«Ça fait maintenant deux années de suite que j'ai des problèmes mécaniques à Trois-Rivières lors des qualifications, a commenté Grenier. Ça commence à devenir pas mal frustrant. C'est certain que je ne me voyais pas partir de la septième place à la suite des performances que j'avais réalisées lors des essais. Mais des bris mécaniques, ce sont des choses qui arrivent et sur lesquelles on n'a pas de contrôle. Ma déception, je n'ai pas le choix de l'oublier rapidement, car je dois penser à plein d'autres choses en prévision de ma course.»
C'est au moment de démarrer son bolide que Mikaël Grenier a su que quelque chose ne tournait pas rond. Le pilote de la voiture 17 a expliqué que son moteur avait émis un son qui ne mentait pas. «C'est dommage, car la voiture était vraiment bonne lors des essais.»
De son côté, Rémi Lanteigne, le directeur technique de l'écurie Andersen Racing, a admis que son équipe avait déjà connu plus tôt cette saison des problèmes avec la pompe à essence d'un de ses bolides. Il a ajouté que le bris d'hier était cependant surprenant compte tenu que la pièce défectueuse était relativement neuve.
«Au moins, on sait où on s'en va. Les réglages de la voiture de Mikaël lors des essais étaient presque parfaits. D'ailleurs, Anders Khron avait décidé de les utiliser en qualifications. Et il a terminé deuxième. La bonne nouvelle c'est que malgré ses ennuis mécaniques, Mikaël a terminé à moins d'une demi-seconde de Conor Daly, le détenteur de la pôle.
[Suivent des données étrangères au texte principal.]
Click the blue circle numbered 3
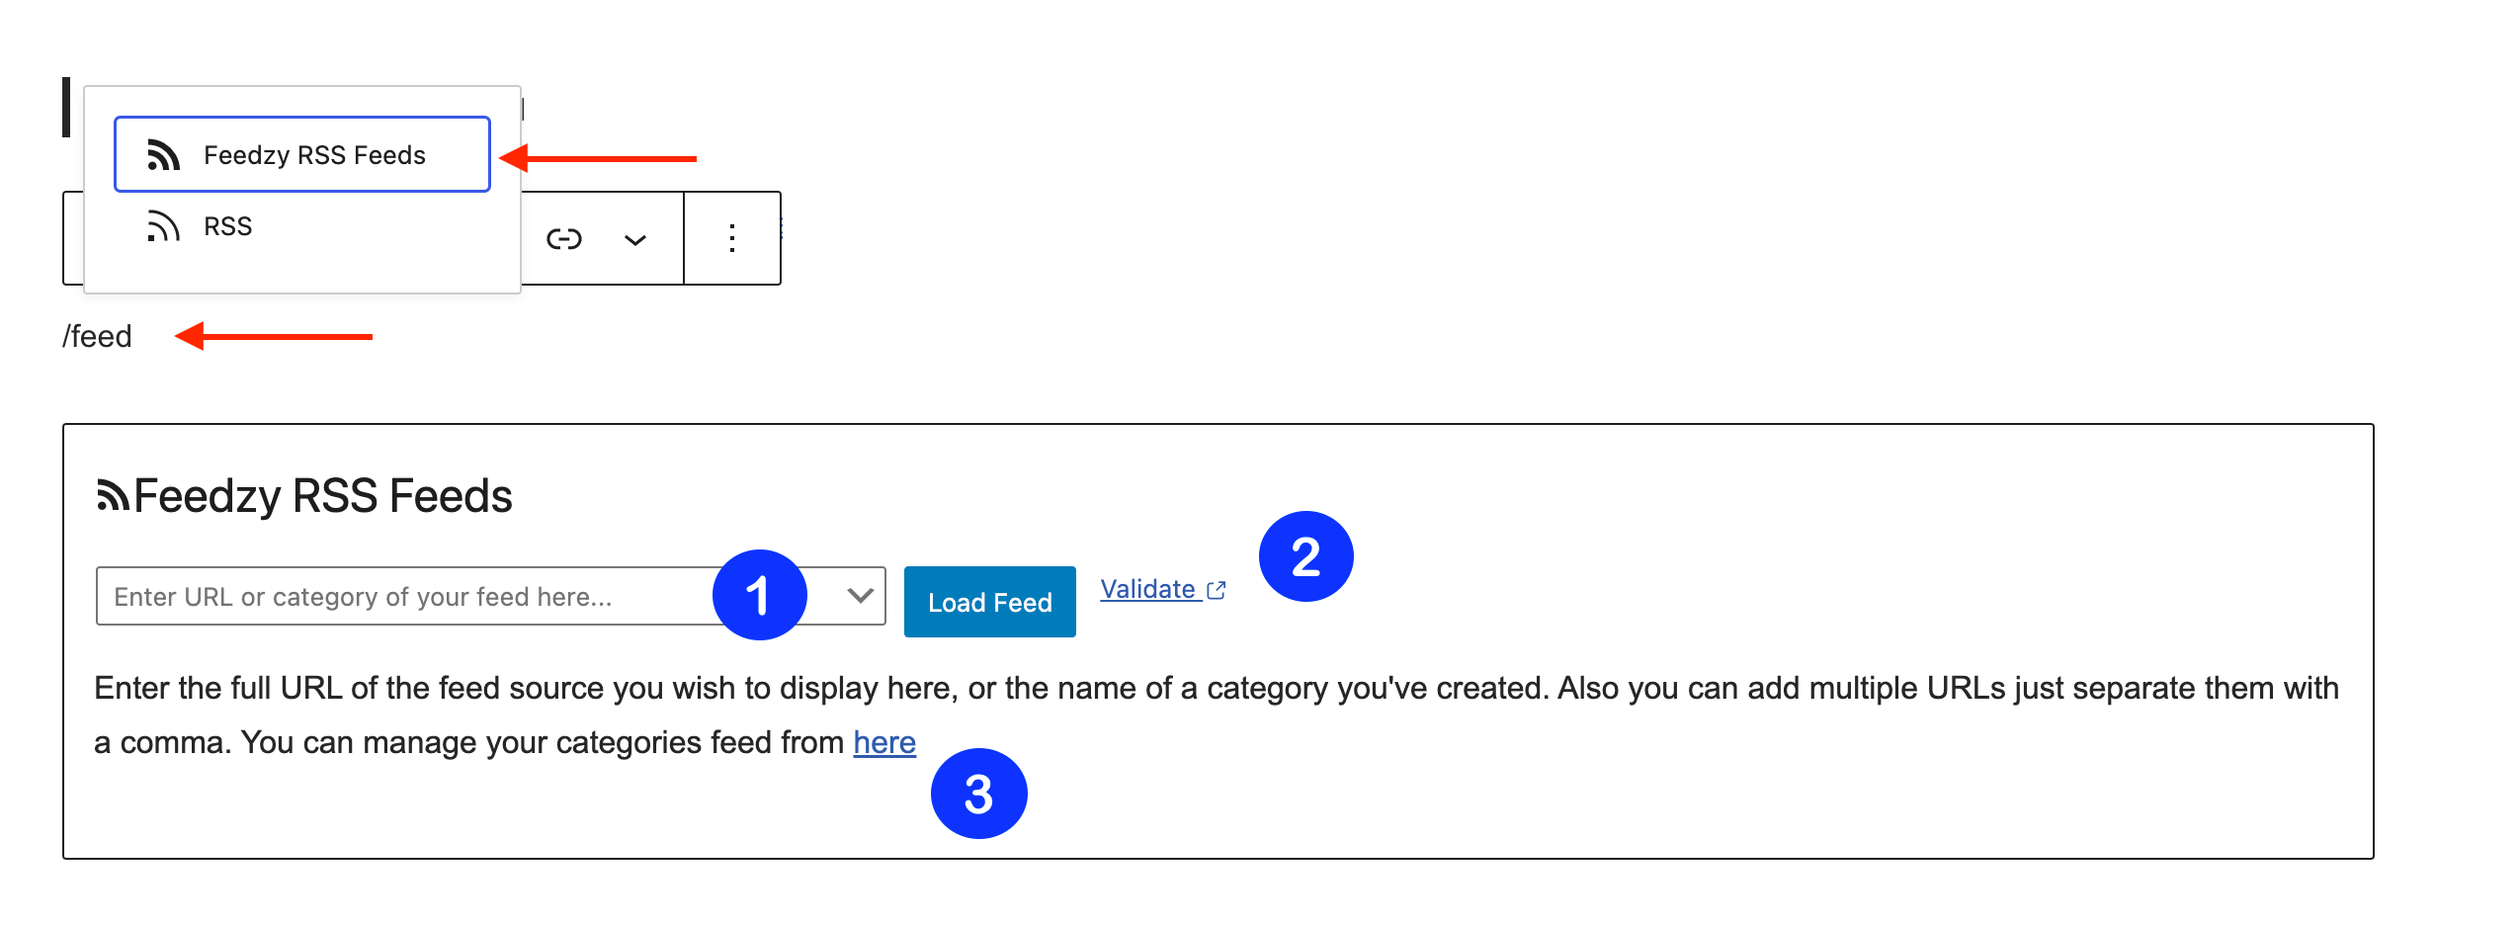 click(978, 794)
Nous n'aurons donc pas besoin de gros ajustements pour la course.»
Stratégie en deux temps
Même s'il devra s'élancer de la septième place, le pilote Mikaël Grenier demeure confiant. Il est très à l'aise sur les circuits urbains et il a rappelé qu'en 2009 il avait terminé quatrième au GP de Trois-Rivières après être parti de la 19e place. Plus tôt cette saison, à Saint-Petersbourg, il a obtenu une sixième place après s'être qualifié en 21e position. Et à ceux qui lui demandaient si les averses annoncées l'inquiétait, il a lancé qu'il excellait aussi sous la pluie.
«Ma stratégie sera divisée en deux temps. Je vais tout d'abord tenter de profiter du départ pour gagner quelques places. Par la suite, je vais me montrer patient et je vais attendre que les gars en avant de moi fassent des erreurs. Je suis cependant conscient que plus l'épreuve avancera et plus je devrai provoquer des choses pour améliorer mon classement si rien ne se passe.»